> [DOCUMENT TEXT]:
Her list of topics about which she asked for advice can be summarized into three items: How do I control my emotions? How do I control my actions? And how do I control my mind?
Before I dive into the words that will guide you, let me tell you about three types of people on this planet: dumb people, smart people and wise people. Dumb people make mistakes and continue to repeat those same mistakes never learning from them. Smart people make mistakes and learn from them hopefully not making the same mistake twice. Wise people learn from the mistakes made by other people!

A piece of advice I will give you is to master your emotions or they will certainly master you! When you are able to gain control only then can you move on. Throughout life, you will only be given responsibility in direct proportion to your emotional control. So if you fall apart when you are criticized, you will struggle with becoming a leader. Said differently, the more criticism you can take the more people you can lead.
Work on your poker face or better yet, smile as much as you can; it will make people wonder what you know. My smile has been one of my best assets. By the way, it takes intelligence to smile. I'm sure this fact may surprise you but think about it. Dumb people fly off the handle very easily. They seem to have a special ability to find reasons to be upset with any situation. You know these people; it seems like they were weaned on a pickle!

Now you are 28 and someone at your office "attacks" you with a very pointed email. You waste no time and fire back with an equally forceful email. “She started it!”
The thing people miss is although the provocation is out of your control, how you respond, and when you respond is up to you. When you have a knee-jerk reaction, that shows you are weak, so control your timetable. You retain control by not giving your opponent what was expected.

> [DATA UNDER STUDY]:
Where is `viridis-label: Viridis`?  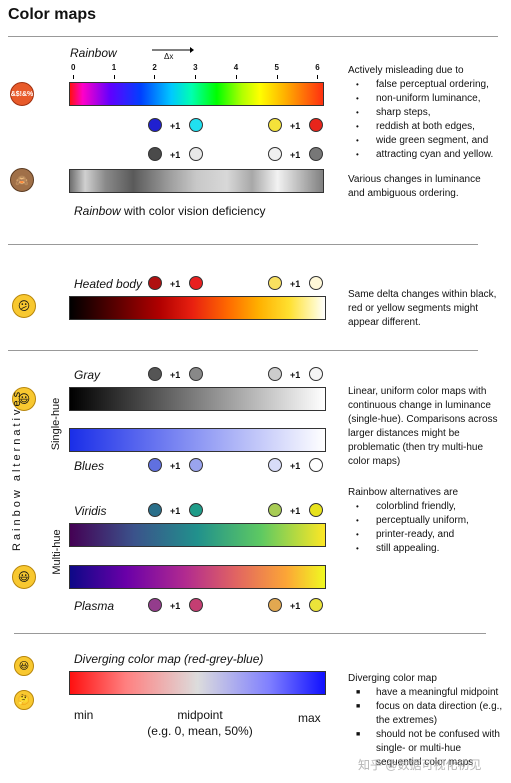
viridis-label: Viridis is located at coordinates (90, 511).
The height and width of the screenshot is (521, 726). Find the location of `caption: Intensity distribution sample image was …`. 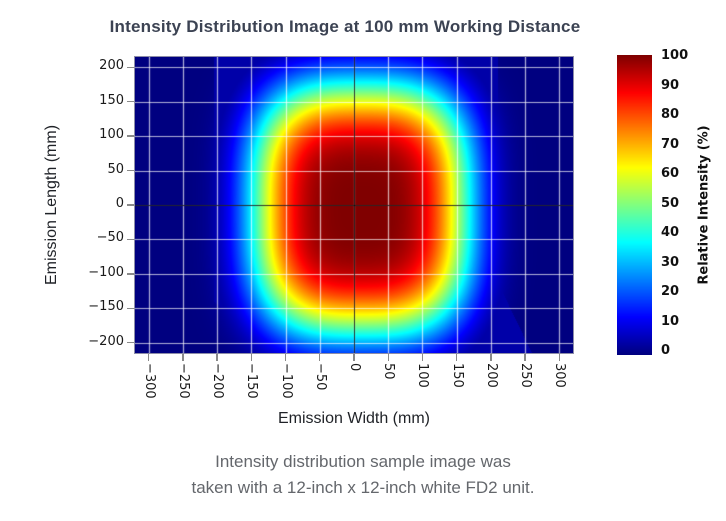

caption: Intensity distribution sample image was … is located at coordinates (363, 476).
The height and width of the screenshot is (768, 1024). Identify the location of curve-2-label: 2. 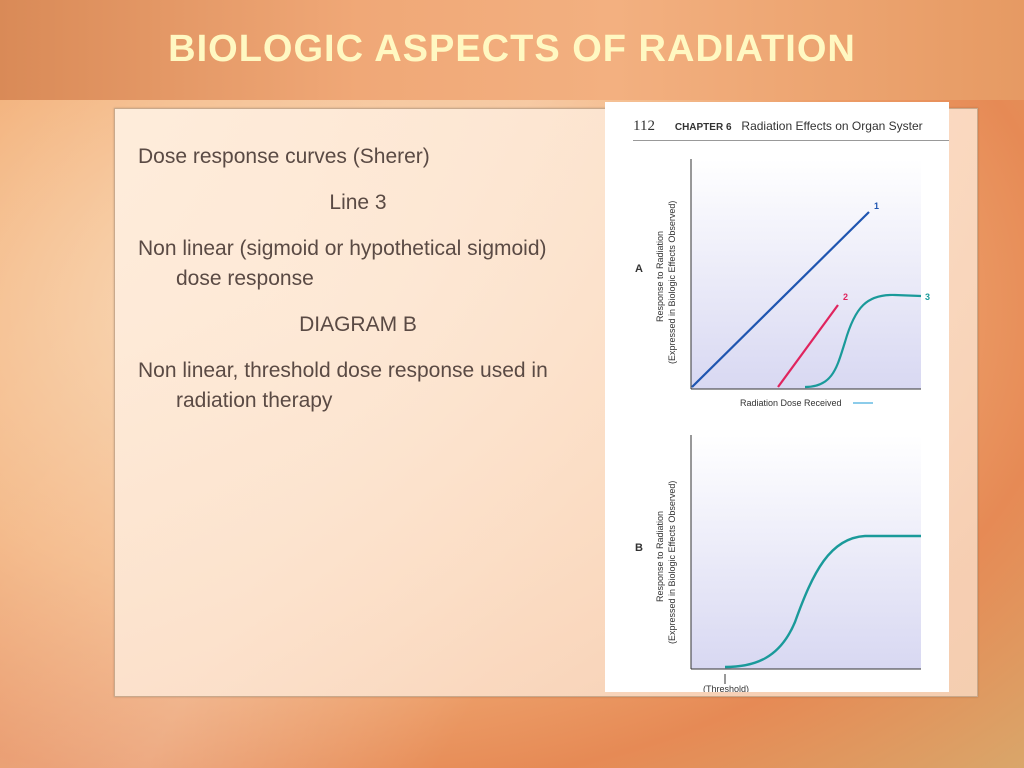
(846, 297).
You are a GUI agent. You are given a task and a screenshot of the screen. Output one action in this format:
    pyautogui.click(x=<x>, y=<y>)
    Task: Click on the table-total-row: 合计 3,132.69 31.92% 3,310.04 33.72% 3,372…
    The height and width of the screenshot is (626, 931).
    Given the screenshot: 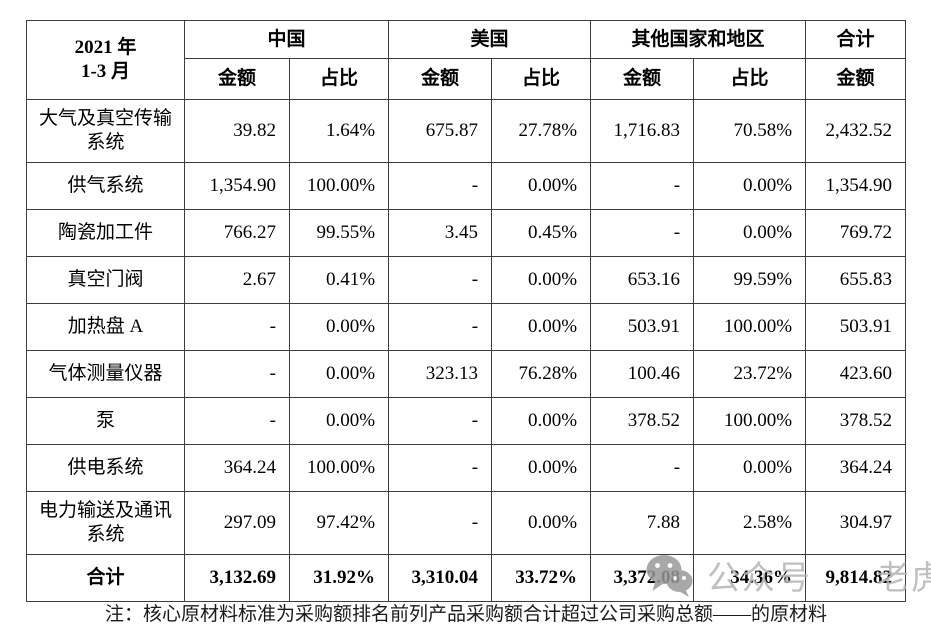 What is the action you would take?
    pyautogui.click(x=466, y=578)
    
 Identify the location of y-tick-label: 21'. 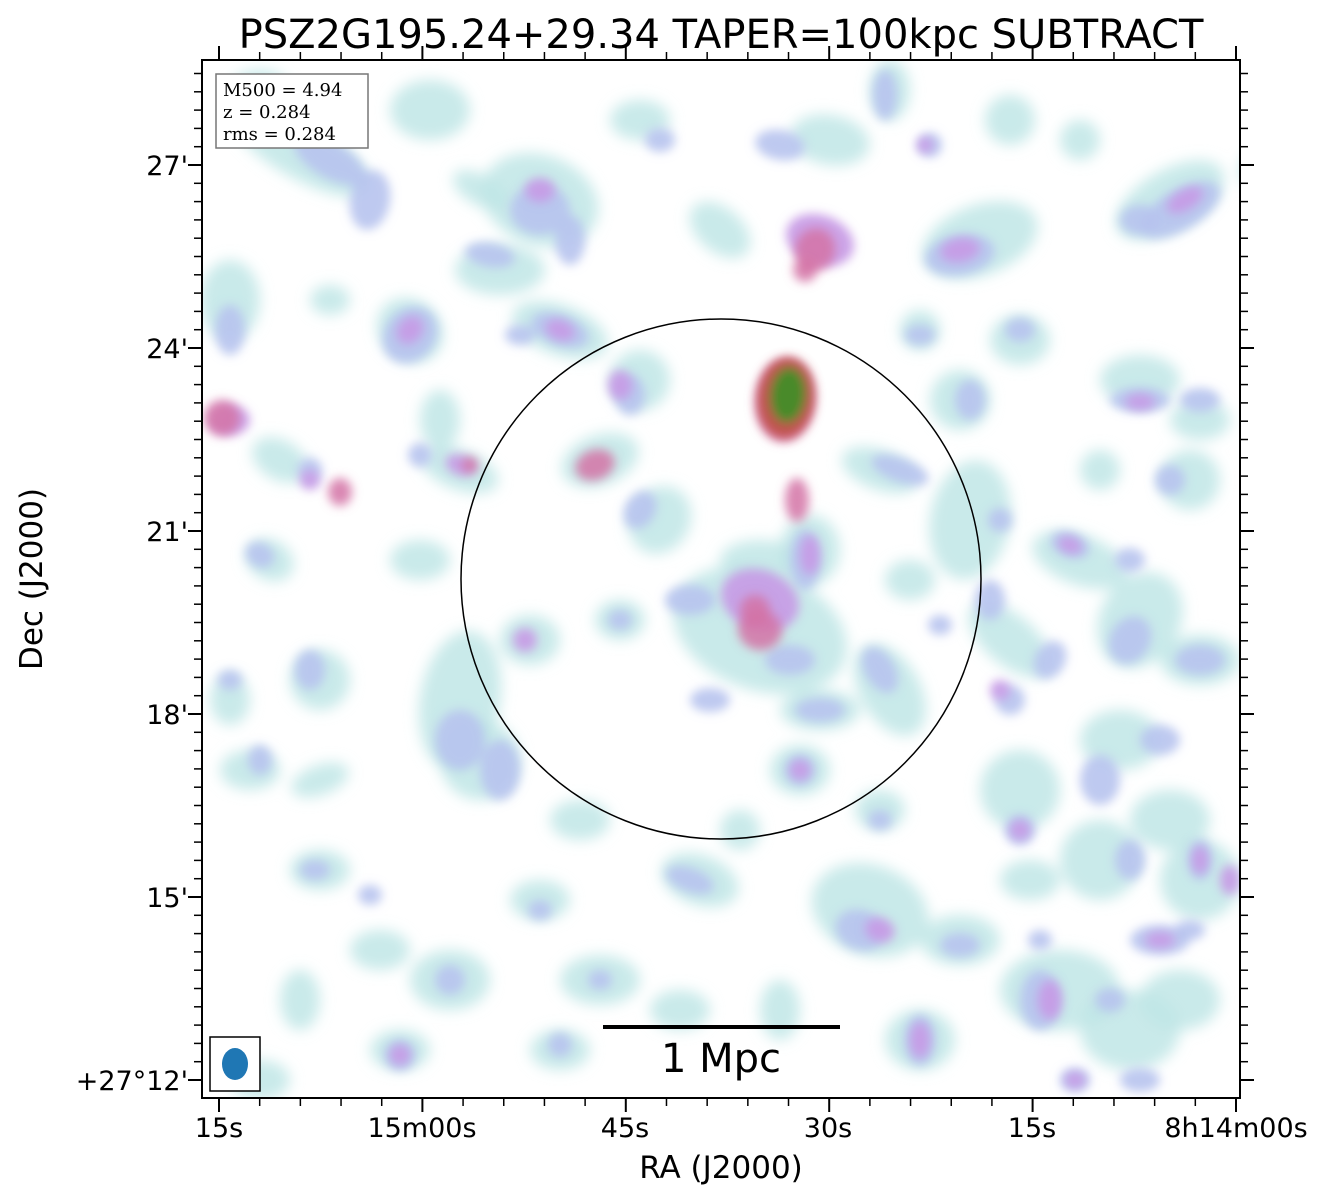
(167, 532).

...

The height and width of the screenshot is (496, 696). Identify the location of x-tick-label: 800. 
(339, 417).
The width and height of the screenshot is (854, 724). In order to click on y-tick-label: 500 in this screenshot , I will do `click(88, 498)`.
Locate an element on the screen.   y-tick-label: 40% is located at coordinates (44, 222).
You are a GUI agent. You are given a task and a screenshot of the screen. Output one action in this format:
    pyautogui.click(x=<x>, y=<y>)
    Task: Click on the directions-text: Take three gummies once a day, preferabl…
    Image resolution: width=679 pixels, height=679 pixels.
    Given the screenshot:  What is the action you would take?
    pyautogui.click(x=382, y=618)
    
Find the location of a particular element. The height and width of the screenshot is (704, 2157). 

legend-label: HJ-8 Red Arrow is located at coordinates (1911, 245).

==

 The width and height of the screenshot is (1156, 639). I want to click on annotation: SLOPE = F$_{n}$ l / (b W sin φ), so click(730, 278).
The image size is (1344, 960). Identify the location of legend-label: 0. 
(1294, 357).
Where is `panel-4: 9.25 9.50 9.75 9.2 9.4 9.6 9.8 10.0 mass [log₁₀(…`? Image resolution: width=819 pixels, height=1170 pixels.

> [PROBLEM A]:
Transcribe the advice text on controlling your emotions in full, with no changes.
> [PROBLEM B]:
Restate word for word the lines of the rows that begin with the line containing "The height and width of the screenshot is (496, 696)." and end after the line containing "The width and height of the screenshot is (854, 724).".

> [EXERCISE RESULT A]:
Her list of topics about which she asked for advice can be summarized into three items: How do I control my emotions? How do I control my actions? And how do I control my mind?
Before I dive into the words that will guide you, let me tell you about three types of people on this planet: dumb people, smart people and wise people. Dumb people make mistakes and continue to repeat those same mistakes never learning from them. Smart people make mistakes and learn from them hopefully not making the same mistake twice. Wise people learn from the mistakes made by other people!

A piece of advice I will give you is to master your emotions or they will certainly master you! When you are able to gain control only then can you move on. Throughout life, you will only be given responsibility in direct proportion to your emotional control. So if you fall apart when you are criticized, you will struggle with becoming a leader. Said differently, the more criticism you can take the more people you can lead.
Work on your poker face or better yet, smile as much as you can; it will make people wonder what you know. My smile has been one of my best assets. By the way, it takes intelligence to smile. I'm sure this fact may surprise you but think about it. Dumb people fly off the handle very easily. They seem to have a special ability to find reasons to be upset with any situation. You know these people; it seems like they were weaned on a pickle!

Now you are 28 and someone at your office "attacks" you with a very pointed email. You waste no time and fire back with an equally forceful email. “She started it!”
The thing people miss is although the provocation is out of your control, how you respond, and when you respond is up to you. When you have a knee-jerk reaction, that shows you are weak, so control your timetable. You retain control by not giving your opponent what was expected.

> [EXERCISE RESULT B]:
The height and width of the screenshot is (496, 696). Identify the location of x-tick-label: 800. 
(339, 417).
The width and height of the screenshot is (854, 724). In order to click on y-tick-label: 500 in this screenshot , I will do `click(88, 498)`.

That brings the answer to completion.